Enlarge / Vials of quantum dots with gradually stepping emission from violet to deep red. (credit: Antipoff/CC BY-SA 3.0)

Once thought impossible to make, quantum dots have become a common component in computer monitors, TV screens, and LED lamps, among other uses. Three of the scientists who pioneered these colorful nanocrystals—Moungi G. Bawendi, Louis E. Brus, and Alexei I. Ekimov—have been awarded the 2023 Nobel Prize in Chemistry by the Royal Swedish Academy of Sciences for the discovery and synthesis of quantum dots.” The news had already leaked in the Swedish news media—a rare occurrence—when Johan Aqvist, chair of the Academy’s Nobel committee for chemistry, made the official announcement, complete with five flasks containing quantum dots of many colors lined up before him as a visual aid.

A quantum dot is a small semiconducting bead with a few tens of atoms in diameter. Billions could fit on the head of a pin, and the smaller you can make them, the better. At those small scales, quantum effects kick in and give the dots superior electrical and optical properties. They glow brightly when zapped with light, and the color of that light is determined by the size of the quantum dots. Bigger dots emit redder light; smaller dots emit bluer light. So, you can tailor quantum dots to specific frequencies of light just by changing their size.

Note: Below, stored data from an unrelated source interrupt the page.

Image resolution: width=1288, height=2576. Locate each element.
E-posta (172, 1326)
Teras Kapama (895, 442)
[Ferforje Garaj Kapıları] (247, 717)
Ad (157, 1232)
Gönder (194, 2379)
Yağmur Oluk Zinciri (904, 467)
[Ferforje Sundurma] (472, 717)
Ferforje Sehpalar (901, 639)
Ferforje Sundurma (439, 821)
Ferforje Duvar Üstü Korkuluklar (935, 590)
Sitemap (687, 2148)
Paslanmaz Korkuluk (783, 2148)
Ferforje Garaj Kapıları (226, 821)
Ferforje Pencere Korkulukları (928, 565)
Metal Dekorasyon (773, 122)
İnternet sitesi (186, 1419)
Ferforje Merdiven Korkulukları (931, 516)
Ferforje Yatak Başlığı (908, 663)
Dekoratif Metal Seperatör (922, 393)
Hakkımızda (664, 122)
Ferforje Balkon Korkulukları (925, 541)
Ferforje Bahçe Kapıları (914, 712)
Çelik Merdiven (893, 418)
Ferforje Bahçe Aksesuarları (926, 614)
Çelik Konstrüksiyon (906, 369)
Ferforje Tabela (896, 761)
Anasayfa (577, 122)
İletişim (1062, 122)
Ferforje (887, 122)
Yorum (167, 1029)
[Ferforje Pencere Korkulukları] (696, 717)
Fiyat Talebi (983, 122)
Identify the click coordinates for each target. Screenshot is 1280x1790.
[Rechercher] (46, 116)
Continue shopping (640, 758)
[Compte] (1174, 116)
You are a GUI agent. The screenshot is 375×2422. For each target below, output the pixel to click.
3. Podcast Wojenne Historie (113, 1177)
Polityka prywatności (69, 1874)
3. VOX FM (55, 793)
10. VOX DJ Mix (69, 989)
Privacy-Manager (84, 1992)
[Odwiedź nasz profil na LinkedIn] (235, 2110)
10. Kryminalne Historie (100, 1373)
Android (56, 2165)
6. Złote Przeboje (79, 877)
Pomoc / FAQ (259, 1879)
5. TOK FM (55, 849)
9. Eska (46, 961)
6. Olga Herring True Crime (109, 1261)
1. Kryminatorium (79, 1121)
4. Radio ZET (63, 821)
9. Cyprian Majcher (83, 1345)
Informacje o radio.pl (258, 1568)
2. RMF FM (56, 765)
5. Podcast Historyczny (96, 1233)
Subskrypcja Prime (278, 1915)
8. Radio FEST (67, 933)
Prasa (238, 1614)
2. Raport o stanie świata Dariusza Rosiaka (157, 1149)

Physicists had thought since the 1930s that particles at the nanoscale would behave differently. That’s because, according to quantum mechanics, there is much less space for electrons when particles are that small, squeezing electrons together so tightly that material properties can change dramatically. Scientists succeeded in making nanoscale-thin films on top of bulk materials in the 1970s that had size-dependent optical properties, in keeping with those earlier predictions. But making those films required ultra-high vacuum conditions and temperatures near absolute zero, so nobody expected them to have much practical use.